* _What you will do_
Print the listing below without changes, from its first line up to and including the line containing "Action: pyautogui.click(x=122, y=202)".
** begin **
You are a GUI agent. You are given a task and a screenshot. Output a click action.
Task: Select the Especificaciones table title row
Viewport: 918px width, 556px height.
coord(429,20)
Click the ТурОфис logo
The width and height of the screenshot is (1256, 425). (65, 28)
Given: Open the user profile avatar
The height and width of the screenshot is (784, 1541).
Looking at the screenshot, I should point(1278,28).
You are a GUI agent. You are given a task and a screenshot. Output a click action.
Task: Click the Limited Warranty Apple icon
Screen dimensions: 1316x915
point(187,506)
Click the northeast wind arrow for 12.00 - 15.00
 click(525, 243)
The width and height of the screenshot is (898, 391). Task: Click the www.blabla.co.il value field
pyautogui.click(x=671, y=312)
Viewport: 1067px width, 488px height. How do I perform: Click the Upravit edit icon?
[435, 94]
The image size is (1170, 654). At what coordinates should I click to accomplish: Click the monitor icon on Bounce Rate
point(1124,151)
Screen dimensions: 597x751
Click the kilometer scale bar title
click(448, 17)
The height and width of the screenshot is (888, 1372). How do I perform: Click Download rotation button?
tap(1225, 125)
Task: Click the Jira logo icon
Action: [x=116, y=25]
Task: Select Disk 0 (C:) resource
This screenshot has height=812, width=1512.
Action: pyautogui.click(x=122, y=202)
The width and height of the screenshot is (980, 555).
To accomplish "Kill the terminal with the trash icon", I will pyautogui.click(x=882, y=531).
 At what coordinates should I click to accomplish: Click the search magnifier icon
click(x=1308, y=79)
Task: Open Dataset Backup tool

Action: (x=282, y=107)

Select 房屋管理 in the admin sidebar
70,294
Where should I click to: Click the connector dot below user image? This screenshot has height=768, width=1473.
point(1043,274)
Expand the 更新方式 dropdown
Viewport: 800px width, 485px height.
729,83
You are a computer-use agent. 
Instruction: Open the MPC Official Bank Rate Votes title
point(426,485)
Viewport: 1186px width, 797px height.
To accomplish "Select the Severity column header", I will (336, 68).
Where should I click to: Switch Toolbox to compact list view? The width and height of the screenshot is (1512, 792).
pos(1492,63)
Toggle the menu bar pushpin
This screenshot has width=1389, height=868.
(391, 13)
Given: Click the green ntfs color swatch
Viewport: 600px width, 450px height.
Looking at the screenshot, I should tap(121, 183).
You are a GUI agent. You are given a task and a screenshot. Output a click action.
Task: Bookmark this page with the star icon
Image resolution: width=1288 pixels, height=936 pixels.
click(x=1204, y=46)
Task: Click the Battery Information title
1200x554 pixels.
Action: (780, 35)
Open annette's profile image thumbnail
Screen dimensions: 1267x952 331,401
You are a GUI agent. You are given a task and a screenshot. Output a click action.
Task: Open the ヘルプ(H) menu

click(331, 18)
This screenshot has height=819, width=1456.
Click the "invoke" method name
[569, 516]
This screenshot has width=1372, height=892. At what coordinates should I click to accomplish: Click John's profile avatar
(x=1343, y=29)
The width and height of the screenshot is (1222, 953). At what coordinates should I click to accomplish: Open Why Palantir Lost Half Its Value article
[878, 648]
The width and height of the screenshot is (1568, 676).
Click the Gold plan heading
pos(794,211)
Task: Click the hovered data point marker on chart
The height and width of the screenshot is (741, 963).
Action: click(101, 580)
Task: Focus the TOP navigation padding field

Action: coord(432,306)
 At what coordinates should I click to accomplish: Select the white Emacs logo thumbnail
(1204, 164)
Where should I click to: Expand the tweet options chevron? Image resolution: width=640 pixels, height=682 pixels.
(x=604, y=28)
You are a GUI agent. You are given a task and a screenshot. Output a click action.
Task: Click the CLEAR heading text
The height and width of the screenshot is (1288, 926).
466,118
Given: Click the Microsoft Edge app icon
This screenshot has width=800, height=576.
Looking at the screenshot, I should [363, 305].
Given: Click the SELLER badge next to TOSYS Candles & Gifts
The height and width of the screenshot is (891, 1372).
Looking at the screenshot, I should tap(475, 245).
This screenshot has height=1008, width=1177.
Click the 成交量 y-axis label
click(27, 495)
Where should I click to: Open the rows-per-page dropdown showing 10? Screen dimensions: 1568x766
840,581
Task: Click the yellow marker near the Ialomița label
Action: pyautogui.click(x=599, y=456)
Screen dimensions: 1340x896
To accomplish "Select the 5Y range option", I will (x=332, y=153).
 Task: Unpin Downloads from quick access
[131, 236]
** end **
* _Full output_
You are a GUI agent. You are given a task and a screenshot. Output a click action.
Task: Select the Especificaciones table title row
Viewport: 918px width, 556px height.
coord(429,20)
Click the ТурОфис logo
The width and height of the screenshot is (1256, 425). (65, 28)
Given: Open the user profile avatar
The height and width of the screenshot is (784, 1541).
Looking at the screenshot, I should point(1278,28).
You are a GUI agent. You are given a task and a screenshot. Output a click action.
Task: Click the Limited Warranty Apple icon
Screen dimensions: 1316x915
point(187,506)
Click the northeast wind arrow for 12.00 - 15.00
 click(525, 243)
The width and height of the screenshot is (898, 391). Task: Click the www.blabla.co.il value field
pyautogui.click(x=671, y=312)
Viewport: 1067px width, 488px height. How do I perform: Click the Upravit edit icon?
[435, 94]
The image size is (1170, 654). At what coordinates should I click to accomplish: Click the monitor icon on Bounce Rate
point(1124,151)
Screen dimensions: 597x751
Click the kilometer scale bar title
click(448, 17)
The height and width of the screenshot is (888, 1372). How do I perform: Click Download rotation button?
tap(1225, 125)
Task: Click the Jira logo icon
Action: [x=116, y=25]
Task: Select Disk 0 (C:) resource
This screenshot has height=812, width=1512.
Action: pyautogui.click(x=122, y=202)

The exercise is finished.